Kelly points to a swell of grassroots groups researching local prosecutions. “The scale of persecution was incredible,” she said, with Scotland carrying out five times the European average of executions per capita. She added: “And it’s not really talked about in local communities"



Well it was four hundred years ago

barkis - 13 Mar 2022 20:06:57 (#11 of 38)

#4

And that sort of bollocks is the sort of thing that results. Poliiticians using history that they've probably skimmed the surface of if that to make modern points.

darkhorse - 13 Mar 2022 20:07:56 (#12 of 38)

they'd have argued it was "perfectly reasonable".

Fair point, I suppose they would have argued she is Satan's wh*re and must be sent to hell, otherwise she will poison the milk. Best be on the safe side.

barkis - 13 Mar 2022 20:08:15 (#13 of 38)

#10

Why should it be talked about in local communities? It happened in the 17th/18th centuries.

Mazzarin - 13 Mar 2022 20:08:22 (#14 of 38)

#11

By a Government with some pretty ropey attitudes to women right now.

Arjuna - 13 Mar 2022 20:14:03 (#15 of 38)

Kelly points to a swell of grassroots groups researching local prosecutions. “The scale of persecution was incredible,” she said, with Scotland carrying out five times the European average of executions per capita"

I find these figures suspect. Witch burning was most common in Germany.

mingmong - 13 Mar 2022 20:24:21 (#16 of 38)
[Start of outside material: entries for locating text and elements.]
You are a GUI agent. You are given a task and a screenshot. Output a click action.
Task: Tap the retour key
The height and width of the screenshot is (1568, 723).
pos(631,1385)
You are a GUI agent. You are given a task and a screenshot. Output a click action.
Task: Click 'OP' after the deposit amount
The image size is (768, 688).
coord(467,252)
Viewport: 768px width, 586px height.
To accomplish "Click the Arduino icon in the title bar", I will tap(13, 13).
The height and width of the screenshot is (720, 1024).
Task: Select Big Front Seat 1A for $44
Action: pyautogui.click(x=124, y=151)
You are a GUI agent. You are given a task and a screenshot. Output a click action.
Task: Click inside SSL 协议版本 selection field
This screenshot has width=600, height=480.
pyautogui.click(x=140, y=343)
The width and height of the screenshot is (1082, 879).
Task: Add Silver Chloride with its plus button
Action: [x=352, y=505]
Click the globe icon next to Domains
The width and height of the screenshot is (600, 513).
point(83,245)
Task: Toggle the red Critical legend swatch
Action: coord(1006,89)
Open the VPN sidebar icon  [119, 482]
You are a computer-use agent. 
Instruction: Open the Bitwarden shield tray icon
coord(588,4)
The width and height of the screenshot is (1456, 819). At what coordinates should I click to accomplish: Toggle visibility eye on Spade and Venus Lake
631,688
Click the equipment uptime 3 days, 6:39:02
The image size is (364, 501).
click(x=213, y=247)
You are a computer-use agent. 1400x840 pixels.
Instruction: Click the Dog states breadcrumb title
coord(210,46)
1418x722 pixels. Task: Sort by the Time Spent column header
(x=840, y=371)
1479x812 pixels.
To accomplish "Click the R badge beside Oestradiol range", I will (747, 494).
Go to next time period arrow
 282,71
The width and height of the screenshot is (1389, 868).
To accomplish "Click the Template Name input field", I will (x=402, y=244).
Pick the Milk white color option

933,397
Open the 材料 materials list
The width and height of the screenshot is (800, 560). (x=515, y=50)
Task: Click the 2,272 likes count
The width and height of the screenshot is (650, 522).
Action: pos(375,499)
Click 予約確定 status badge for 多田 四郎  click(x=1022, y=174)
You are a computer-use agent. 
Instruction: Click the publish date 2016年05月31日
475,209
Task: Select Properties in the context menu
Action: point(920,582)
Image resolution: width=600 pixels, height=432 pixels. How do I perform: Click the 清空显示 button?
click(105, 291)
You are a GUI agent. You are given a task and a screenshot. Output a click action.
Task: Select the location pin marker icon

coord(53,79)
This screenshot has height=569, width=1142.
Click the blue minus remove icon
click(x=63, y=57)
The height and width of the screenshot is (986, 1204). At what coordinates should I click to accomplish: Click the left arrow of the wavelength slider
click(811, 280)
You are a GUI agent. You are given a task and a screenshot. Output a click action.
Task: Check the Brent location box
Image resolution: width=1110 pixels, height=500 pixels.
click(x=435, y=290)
The witch persecutions were not directed at any specific group, but tended to target marginalised individuals within communities, many of whom were female and poor.

In the case of the witch persecutions (as I understand it) there was a super-structural impetus (the publication of Malleus Malleficium etc.) and a social, economic and legal framework that tended to amplify the whole rotten business, but the basic driving force was the instinct of the bully to persecute weaker and less popular individuals.

In short, these things happen because human beings can sometimes behave like utter cunts. I'm not sure any amount of apologising is ever going to change that, though (one would like to think) a bit of honest reflection and empathy might in some cases. Unfortunately, however, the kinds of people who go in for these sorts of behaviours don't tend to be the ones who go in for reflection and empathy

champagnerocker - 13 Mar 2022 20:57:33 (#17 of 38)

The last twenty minutes of The Devils is certainly a very hard watch.

Delighted_User - 13 Mar 2022 22:13:12 (#18 of 38)

On a purely pedantic point, anglophone countries didn't burn witches. They hanged them. I appreciate that this is not a massive improvement, but the mistake is as annoying as the confusion between the Immaculate Conception and the Virgin Birth.

https://www.english-heritage.org.uk/learn/histories/eight-witchcraft-myths/

machiavelli - 13 Mar 2022 22:40:00 (#19 of 38)

"Prosecutions for witchcraft may seem far removed from our lives now,

That's because we don't prosecute people for witchcraft anymore.

CarlosFandango - 13 Mar 2022 22:43:55 (#20 of 38)

the mistake is as annoying as the confusion between the Immaculate Conception and the Virgin Birth.

Oh, so not in the least bit annoying then. Confusion over various bits of archaic and irrelevant made-up cobblers can be safely ignored, I find.